Le coronavirus sous la loupe des linguistes

Des linguistes zurichois étudient les commentaires de plusieurs sites de médias alémaniques.

Les débats autour du masque sont particulièrement émotionnels (archives). © KEYSTONE/GAETAN BALLY

L'équipe de Noah Bubenhofer à l'Université de Zurich analyse depuis janvier 2020 les plateformes en ligne de 20 Minuten, de la radio/TV alémanique SRF, du Blick ainsi que de nau.ch et watson.ch. Jusqu'ici, les chercheurs ont épluché plus de 840'000 commentaires pour un total de 30 millions de mots.

"Les discussions sont enflammées, controversées et diffamatoires", a indiqué le Pr Bubenhofer à Keystone-ATS. Cela s'exprime par exemple dans des termes comme "idiot", "connerie", "égomanes" ou encore "UDC-bashing", fréquemment utilisés ces derniers mois.

De surcroît, des points d'exclamation soulignent très souvent ces propos, et la possibilité d'utiliser le pouce contre en haut ou contre en bas contribue à échauffer les esprits et à cliver les lecteurs en deux camps, selon les experts.

A l'aide d'un programme d'intelligence artificielle, les chercheurs ont réparti les mots utilisés en espaces sémantiques permettant de relier certains contextes en d'en tirer des conclusions.
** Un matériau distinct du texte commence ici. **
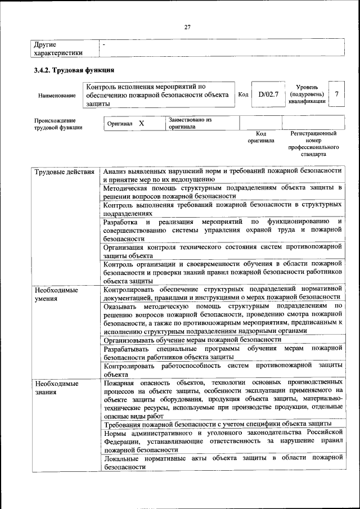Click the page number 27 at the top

Cela a permis d'observer des changements par vagues au cours de la pandémie.

Ainsi, des pics dans les discussions autour de théories conspirationnistes ont été constatés avant le premier confinement au printemps ainsi qu'en été, lorsque les chiffres de contamination étaient à la baisse.

Les débats entre pro et anti-vaccins se sont eux réenflammés lorsque les premiers vaccins ont été autorisés, les uns y voyant un espoir de mettre un terme à la pandémie, les autres une vaccination obligatoire camouflée ou un risque de servir de cobayes.
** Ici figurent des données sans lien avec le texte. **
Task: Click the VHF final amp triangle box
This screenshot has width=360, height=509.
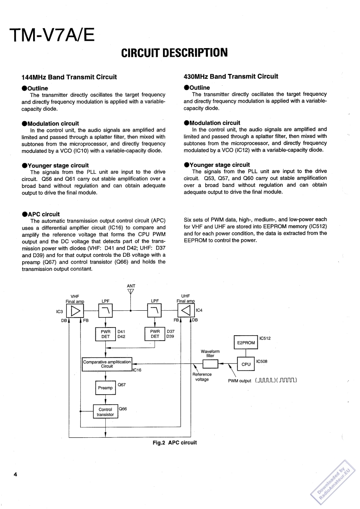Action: pos(76,311)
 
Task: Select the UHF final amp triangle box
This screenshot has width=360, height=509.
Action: pos(185,311)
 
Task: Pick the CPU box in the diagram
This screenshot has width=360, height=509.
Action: pos(246,364)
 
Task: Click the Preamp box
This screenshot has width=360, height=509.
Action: pos(105,388)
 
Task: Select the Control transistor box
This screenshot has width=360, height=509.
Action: pos(105,412)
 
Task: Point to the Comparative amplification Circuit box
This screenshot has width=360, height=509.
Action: pos(107,364)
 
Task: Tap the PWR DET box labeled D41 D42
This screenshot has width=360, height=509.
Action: pos(106,334)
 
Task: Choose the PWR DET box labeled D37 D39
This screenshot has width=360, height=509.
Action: pos(155,334)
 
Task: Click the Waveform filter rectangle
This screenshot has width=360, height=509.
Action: pos(210,364)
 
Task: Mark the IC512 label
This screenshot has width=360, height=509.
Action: pos(265,338)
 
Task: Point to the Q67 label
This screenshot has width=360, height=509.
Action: pos(121,384)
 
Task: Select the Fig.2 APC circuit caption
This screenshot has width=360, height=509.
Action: pos(175,443)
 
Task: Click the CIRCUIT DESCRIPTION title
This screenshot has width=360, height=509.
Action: pos(174,54)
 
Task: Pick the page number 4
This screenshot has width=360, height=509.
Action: pos(15,475)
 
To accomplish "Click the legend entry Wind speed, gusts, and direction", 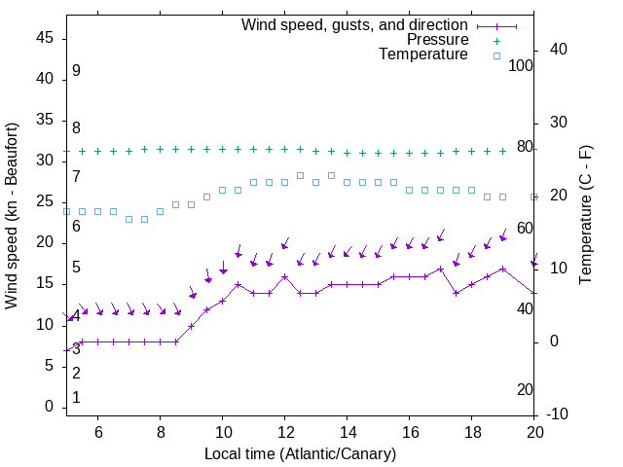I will click(x=355, y=24).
Querelle autour des masques

Pour les uns, porter un masque de protection va de soi, tandis que d'autres y voient un symbole de mise sous tutelle. Déjà connoté de manière positive - par exemple dans le cadre du carnaval - ou négative - servant à se dissimuler -, le masque s'est retrouvé investi d'une charge émotionnelle tout à fait compréhensible, note Noah Bubenhofer.
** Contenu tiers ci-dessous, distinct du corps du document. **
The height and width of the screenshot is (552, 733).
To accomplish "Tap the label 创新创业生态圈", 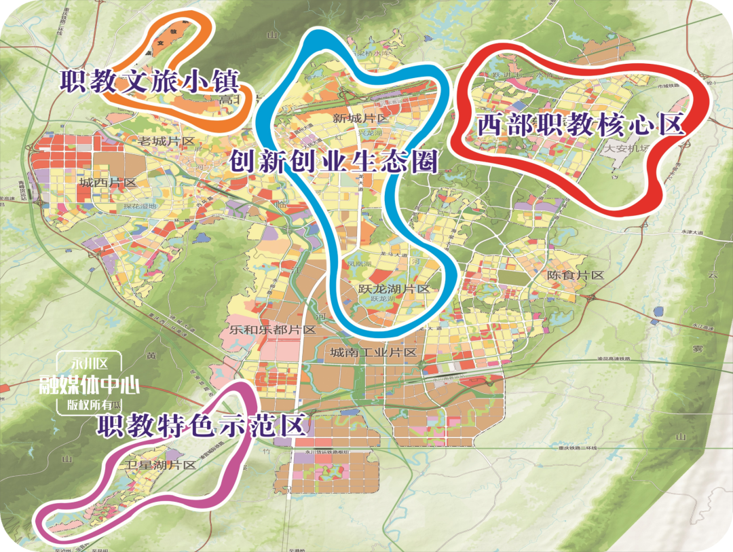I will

Se protéger et protéger les autres, les gens ont dû s'habituer à cette nouvelle signification du masque, ce qui a nourri les flux de commentaires jusqu'en été, ajoute le spécialiste. Les discussions ont repris plus récemment lorsqu'il a été question de l'imposer dans les écoles.

Les politiciens ne sont pas épargnés par des commentaires généralement plus personnels et agressifs que ceux touchant les scientifiques. De telles analyses linguistiques sont extrêmement utiles en ces temps de crise pour prendre le pouls de la population, conclut le Pr Bubenhofer.